Иван сидел передо мной, как птица, жилистыми пальцами обхватив края стула, и я, размышляя над его словами, вдруг поразился остроте его мыслей: в нём самом не осталось ни большой, ни малой берцовой, а человек в нём остался». А потом вспомнил, как этот безногий солдат, трижды награждённый самыми боевыми орденами Славы за подвиги в Великой Отечественной войне, добирался по узким и крутым ступенькам, чтобы навестить шестнадцатилетнего парнишку за то, что, освобождая тополь от осколков, он свалился и сломал ногу.
А как замечательно Евгений Носов показал первую любовь парнишки, а как…
Словом, сборник рассказов мне был поставлен в план выпуска. Евгений Носов заканчивал ещё два рассказа, пока время шло, а работал он очень медленно, сверяя каждую строку, эти рассказы были прочитаны и включены в сборник. Но написать – одно, а издать сборник в издательстве «Советский писатель» – совсем другое дело. Редакция включала в план, а правление издательства не спешило издавать – Евгения Носова почти никто не знал, а потому и не спешили, конкурс был величайший, претендентов было слишком много…
Естественно, в ходе подготовки рукописи к изданию развернулась переписка, кое-что сохранилось:
«Виктор Васильевич!
Извините, что тотчас не ответил на Ваше письмо. Думал написать, как только закончу новый рассказ, тем более я его уже буквально дописывал, когда мне вручили Ваш конверт. Но непредвиденная переделка немного задержала. Так что не сочтите моё непонятное молчание за непочтительность Собакевича.
Недавно я получил экземпляры договора, подписал и выслал. По наведённым Издательством справкам соотношение новых и переиздаваемых вещей такое: 6,5 л. и 4,5 л.

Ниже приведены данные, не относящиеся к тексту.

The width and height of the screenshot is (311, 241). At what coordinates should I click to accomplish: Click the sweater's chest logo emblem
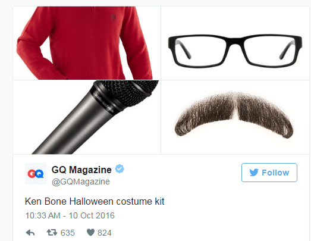pyautogui.click(x=113, y=17)
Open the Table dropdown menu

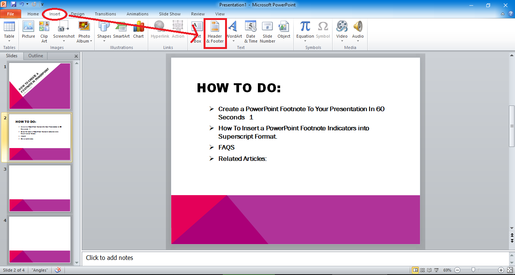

Мне не хотелось бы такого значительного процента переиздания, и потому посылаемую Вам «Варьку» можно было бы поставить вместо чего-то. Я думаю, следует изъять «Портрет». Я, правда, не очень разбираюсь в тонкостях издательских договоров и не знаю, возможна ли какая-либо перестановка «мебели» в сборнике после подписания договора. Но если это всё же как-то можно сделать, то очень Вас прошу поправить интерьер книжки.